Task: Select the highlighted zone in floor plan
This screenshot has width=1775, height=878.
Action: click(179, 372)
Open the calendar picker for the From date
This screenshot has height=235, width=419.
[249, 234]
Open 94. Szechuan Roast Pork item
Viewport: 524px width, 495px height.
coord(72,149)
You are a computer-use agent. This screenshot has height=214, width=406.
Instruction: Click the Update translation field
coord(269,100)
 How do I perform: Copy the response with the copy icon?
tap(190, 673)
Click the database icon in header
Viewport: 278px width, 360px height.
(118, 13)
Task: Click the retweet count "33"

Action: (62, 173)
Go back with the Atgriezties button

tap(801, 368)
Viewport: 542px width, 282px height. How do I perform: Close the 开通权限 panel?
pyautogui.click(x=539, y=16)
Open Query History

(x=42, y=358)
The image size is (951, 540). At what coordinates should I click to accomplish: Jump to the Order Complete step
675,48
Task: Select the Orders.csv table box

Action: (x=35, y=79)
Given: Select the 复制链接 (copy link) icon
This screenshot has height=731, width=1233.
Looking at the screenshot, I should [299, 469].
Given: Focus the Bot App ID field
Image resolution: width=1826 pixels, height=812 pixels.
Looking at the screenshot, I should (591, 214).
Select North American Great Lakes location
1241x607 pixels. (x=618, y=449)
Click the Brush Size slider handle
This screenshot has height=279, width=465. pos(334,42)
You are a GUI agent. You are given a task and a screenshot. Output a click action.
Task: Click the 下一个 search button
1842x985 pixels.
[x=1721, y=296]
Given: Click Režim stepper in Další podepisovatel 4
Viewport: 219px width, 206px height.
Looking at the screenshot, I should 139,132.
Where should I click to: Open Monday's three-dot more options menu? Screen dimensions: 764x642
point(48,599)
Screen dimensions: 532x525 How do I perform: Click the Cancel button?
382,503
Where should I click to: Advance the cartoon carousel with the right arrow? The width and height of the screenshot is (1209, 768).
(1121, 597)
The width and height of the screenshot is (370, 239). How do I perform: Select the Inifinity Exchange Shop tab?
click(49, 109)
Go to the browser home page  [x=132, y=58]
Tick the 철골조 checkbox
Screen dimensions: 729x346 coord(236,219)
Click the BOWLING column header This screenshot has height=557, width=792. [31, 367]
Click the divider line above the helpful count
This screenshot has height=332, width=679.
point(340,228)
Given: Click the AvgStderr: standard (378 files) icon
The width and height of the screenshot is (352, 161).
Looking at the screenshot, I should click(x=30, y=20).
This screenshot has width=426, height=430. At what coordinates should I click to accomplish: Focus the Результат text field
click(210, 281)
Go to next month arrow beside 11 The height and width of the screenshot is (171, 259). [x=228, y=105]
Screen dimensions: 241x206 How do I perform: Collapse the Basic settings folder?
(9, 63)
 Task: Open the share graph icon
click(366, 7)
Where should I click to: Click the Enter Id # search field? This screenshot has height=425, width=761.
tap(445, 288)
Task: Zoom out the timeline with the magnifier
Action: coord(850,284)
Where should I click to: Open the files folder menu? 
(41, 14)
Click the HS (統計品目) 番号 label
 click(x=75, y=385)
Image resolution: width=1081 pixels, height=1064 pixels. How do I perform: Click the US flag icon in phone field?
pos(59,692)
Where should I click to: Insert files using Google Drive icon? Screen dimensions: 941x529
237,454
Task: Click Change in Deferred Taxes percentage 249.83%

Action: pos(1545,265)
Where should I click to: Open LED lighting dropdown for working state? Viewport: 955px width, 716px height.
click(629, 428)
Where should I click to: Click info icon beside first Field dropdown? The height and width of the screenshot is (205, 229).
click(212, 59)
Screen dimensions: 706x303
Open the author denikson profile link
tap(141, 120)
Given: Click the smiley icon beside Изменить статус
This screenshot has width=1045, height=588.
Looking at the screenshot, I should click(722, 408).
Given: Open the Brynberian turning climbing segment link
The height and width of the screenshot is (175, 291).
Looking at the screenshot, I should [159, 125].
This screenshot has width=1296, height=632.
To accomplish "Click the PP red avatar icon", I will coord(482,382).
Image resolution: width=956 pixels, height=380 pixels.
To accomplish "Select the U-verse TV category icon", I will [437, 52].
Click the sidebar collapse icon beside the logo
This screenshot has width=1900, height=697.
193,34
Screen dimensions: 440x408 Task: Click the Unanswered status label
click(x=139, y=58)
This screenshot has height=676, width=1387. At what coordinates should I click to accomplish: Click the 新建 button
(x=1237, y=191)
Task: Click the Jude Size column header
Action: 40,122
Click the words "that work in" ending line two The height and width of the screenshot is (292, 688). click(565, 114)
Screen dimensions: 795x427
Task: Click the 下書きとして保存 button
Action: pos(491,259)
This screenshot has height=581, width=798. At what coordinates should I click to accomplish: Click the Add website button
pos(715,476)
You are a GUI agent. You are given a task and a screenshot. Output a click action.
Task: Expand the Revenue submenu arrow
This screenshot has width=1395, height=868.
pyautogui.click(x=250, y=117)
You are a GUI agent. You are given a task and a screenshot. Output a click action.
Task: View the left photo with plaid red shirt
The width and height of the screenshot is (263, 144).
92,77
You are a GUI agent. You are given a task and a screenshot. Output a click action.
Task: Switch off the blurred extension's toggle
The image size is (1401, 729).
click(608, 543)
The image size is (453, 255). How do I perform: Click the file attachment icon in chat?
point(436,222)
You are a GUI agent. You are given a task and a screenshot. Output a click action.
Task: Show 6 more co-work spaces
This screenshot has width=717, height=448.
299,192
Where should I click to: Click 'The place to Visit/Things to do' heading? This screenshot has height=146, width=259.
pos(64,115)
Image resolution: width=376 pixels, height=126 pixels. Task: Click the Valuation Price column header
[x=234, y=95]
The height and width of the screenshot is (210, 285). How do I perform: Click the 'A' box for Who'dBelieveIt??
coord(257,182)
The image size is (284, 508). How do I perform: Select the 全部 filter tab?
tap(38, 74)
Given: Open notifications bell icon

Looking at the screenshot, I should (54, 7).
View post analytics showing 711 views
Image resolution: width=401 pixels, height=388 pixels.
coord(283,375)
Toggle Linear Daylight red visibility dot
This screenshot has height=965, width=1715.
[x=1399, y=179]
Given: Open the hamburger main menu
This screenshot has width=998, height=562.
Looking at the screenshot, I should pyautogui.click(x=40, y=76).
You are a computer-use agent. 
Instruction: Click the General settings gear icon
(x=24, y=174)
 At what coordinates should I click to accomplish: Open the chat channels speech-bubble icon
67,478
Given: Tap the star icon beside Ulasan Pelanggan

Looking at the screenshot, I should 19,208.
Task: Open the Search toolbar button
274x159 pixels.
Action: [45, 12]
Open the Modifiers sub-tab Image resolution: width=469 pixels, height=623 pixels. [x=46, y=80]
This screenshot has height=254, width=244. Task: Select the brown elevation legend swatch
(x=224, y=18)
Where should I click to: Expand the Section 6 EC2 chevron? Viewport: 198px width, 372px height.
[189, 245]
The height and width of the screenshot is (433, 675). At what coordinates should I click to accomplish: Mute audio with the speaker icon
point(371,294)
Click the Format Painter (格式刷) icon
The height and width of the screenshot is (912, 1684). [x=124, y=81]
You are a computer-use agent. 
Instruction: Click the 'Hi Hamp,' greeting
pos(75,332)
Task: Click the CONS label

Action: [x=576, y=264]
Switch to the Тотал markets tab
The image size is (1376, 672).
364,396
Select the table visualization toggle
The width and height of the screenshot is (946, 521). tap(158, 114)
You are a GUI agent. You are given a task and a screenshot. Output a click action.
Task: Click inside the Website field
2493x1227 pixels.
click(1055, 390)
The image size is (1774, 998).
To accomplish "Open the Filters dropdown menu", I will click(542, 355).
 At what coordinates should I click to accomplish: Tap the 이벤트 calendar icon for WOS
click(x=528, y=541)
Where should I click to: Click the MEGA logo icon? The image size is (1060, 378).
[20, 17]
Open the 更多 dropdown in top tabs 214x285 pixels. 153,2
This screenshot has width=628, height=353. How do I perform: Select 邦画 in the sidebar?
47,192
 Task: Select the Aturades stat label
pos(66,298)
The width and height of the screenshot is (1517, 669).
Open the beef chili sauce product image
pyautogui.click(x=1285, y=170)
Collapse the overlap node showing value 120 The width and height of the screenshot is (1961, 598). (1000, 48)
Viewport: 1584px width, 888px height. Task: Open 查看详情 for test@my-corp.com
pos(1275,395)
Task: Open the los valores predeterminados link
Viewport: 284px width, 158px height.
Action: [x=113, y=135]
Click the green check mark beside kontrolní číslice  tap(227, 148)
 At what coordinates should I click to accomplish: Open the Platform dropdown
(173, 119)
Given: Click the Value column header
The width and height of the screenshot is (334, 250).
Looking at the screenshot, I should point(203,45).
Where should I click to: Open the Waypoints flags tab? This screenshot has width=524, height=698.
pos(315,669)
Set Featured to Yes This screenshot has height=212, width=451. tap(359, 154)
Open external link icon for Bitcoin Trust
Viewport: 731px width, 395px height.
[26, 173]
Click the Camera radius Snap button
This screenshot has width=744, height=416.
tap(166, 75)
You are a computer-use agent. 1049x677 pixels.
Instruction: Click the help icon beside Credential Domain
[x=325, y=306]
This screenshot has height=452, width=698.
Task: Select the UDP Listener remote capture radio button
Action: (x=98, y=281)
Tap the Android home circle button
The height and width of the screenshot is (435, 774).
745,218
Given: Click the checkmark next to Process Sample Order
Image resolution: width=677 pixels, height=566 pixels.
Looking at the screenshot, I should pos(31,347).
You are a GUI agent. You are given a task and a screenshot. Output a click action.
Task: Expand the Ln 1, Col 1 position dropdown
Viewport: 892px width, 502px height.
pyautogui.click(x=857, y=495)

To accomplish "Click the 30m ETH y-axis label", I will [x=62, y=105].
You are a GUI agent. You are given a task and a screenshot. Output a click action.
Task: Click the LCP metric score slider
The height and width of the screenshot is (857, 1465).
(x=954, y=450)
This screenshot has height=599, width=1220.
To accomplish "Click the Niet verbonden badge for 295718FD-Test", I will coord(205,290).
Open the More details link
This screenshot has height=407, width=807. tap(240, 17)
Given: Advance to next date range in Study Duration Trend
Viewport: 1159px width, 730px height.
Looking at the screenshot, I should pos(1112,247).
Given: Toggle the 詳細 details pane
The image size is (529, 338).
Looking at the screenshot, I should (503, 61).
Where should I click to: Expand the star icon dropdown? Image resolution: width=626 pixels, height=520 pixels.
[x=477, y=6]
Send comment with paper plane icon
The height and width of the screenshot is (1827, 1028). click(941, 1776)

———

**Problem to work on**
Please copy the rows above word for word, starting with the line that contains "Given: Advance to" and going on through the final line of the rows.

**Problem solution**
Given: Advance to next date range in Study Duration Trend
Viewport: 1159px width, 730px height.
Looking at the screenshot, I should pos(1112,247).
Given: Toggle the 詳細 details pane
The image size is (529, 338).
Looking at the screenshot, I should (503, 61).
Where should I click to: Expand the star icon dropdown? Image resolution: width=626 pixels, height=520 pixels.
[x=477, y=6]
Send comment with paper plane icon
The height and width of the screenshot is (1827, 1028). click(941, 1776)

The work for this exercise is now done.